**EXTRACT**
---+---
Denver’s 911 response lags behind national standards, auditor says

The Department of Public Safety refuses to measure how long it takes for patients to receive treatment after first-responders arrive.
3 min. read
A Denver Fire Department recruit adjusts his gear before hosing down a burning car, Oct. 7, 2023, during “Hell Night,” when the latest class of recruits put all their training to the test at the Denver Fire Training Center ahead of graduation.
Hart Van Denburg/CPR News

Call 911 in Denver, and the response time will lag behind many other cities’ systems, according to a new city audit.  

“People expect medical emergencies are responded to fast and efficiently,” said Auditor Tim O’Brien, in a statement. “Every second matters. Because first responders are falling short of nationally agreed-upon response time goals, they are letting down the people of Denver who need emergency or life-saving medical assistance in critical moments.”

The National Emergency Number Association and the National Fire Protection Association provide standards for emergency response times. The city auditor studied the year from March 2023 to March 2024 and found the city lagged behind those goals. 

In those months, Denver 911 received 500,279 emergency calls. Of those:

  • 71 percent were answered within 15 seconds. The national standard is 90 percent.
  • 73 percent were answered within 20 seconds. The national standard is 95 percent.
  • About 6 percent of calls were not answered within two minutes. 

But the city did see some improvement in answer times as 911 staffing levels increased during that period.

Denver is not the only city to miss these metrics. In Colorado Springs, only 55 percent of callers have gotten an answer within 15 seconds, KRDO reported, falling short of both Denver’s performance and the national standard.

In Oakland, Calif., 911 performance is very close to Denver’s — an improvement resulting from new IT investments and staffing. Minneapolis was better than Denver, answering 96 percent of calls within 15 seconds, but still fell short of the national standard.

Both Denver Fire and Denver Health missed their own response-time goals. 

Denver Fire aims to show up to a scene within six minutes and thirty seconds. Instead, it averaged ten minutes and seven seconds.
---+---
**DATA EXTRACT**
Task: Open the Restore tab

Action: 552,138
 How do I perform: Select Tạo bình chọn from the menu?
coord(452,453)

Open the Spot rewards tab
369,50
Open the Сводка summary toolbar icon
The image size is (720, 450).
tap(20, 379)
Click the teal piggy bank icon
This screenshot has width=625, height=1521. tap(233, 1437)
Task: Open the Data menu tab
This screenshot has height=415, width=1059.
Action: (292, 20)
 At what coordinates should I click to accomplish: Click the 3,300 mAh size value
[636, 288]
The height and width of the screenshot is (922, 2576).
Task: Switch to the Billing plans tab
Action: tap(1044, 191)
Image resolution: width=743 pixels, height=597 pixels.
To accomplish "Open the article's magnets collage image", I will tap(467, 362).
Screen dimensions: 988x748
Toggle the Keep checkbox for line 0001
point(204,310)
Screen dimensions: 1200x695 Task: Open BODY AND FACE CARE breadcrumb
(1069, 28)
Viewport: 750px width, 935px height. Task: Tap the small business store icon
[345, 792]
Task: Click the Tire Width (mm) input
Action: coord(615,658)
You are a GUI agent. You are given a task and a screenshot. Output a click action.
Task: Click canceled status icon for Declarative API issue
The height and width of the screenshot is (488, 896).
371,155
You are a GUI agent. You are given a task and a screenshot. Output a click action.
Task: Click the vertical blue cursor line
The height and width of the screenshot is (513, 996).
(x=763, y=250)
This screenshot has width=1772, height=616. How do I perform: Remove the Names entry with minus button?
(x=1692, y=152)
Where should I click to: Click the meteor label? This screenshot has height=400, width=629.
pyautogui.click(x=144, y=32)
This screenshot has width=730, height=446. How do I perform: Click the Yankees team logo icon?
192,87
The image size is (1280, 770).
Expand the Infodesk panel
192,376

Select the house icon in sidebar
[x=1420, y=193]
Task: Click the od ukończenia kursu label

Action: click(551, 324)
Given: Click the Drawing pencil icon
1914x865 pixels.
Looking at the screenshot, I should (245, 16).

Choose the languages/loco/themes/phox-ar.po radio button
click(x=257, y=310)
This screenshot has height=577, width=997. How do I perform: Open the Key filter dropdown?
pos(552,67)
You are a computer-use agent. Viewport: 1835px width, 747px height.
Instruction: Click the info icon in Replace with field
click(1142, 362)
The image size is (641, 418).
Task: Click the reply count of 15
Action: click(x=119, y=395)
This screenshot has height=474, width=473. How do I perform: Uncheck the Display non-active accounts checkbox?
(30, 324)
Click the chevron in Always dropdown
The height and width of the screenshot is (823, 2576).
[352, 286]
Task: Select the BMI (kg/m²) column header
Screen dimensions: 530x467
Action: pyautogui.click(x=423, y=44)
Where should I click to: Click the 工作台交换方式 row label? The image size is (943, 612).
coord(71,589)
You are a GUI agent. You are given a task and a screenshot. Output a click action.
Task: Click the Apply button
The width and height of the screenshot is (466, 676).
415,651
---+---
**ASSIGNED TASK 1**
These questions are about the Denver 911 response article.
(a) How many emergency calls did Denver 911 receive from March 2023 to March 2024?
(b) What percentage of calls did Minneapolis answer within 15 seconds?
(c) What was Denver Fire's average time to arrive at a scene?
**ASSIGNED TASK 2**
Resume the article on Denver's 911 response times, starting right after its final sentence.

**TASK RESPONSE 1**
(a) 500,279
(b) 96 percent
(c) Ten minutes and seven seconds

**TASK RESPONSE 2**
Denver Health aims to show up within ten minutes and thirty seconds. Instead, it averaged fourteen minutes and six seconds. 

Denver services don’t track one common data point: How much time passes from a unit’s arrival on the scene until they start treating the patient? That information is tracked by national groups, but Denver’s Department of Safety argues it’s not a “meaningful data point,” according to O’Brien.

Why not? Multiple variables, from the height of a building and how easy it is to enter to apartments with broken elevators to police navigating dangerous events, could skew the numbers, according to DPS.

“Without collecting this information, Public Safety cannot address potential inefficiencies in response times leading to improved patient safety,”  O’Brien said. “We stress they should align themselves with industry standards.”

The Department of Public Safety argued its practices are in alignment with national standards and said collecting this material would be too cumbersome and imprecise, with too many departments involved. 

Unlike other cities, Denver does not track how bad weather, construction and traffic influence response times.

Doing so, the auditor argued, might help explain why response times are so slow. 

“The public will have better confidence in medical providers if they feel response times are adequate,” said O’Brien. “If the current goals are unrealistic, Public Safety should adjust them by taking external factors into account.”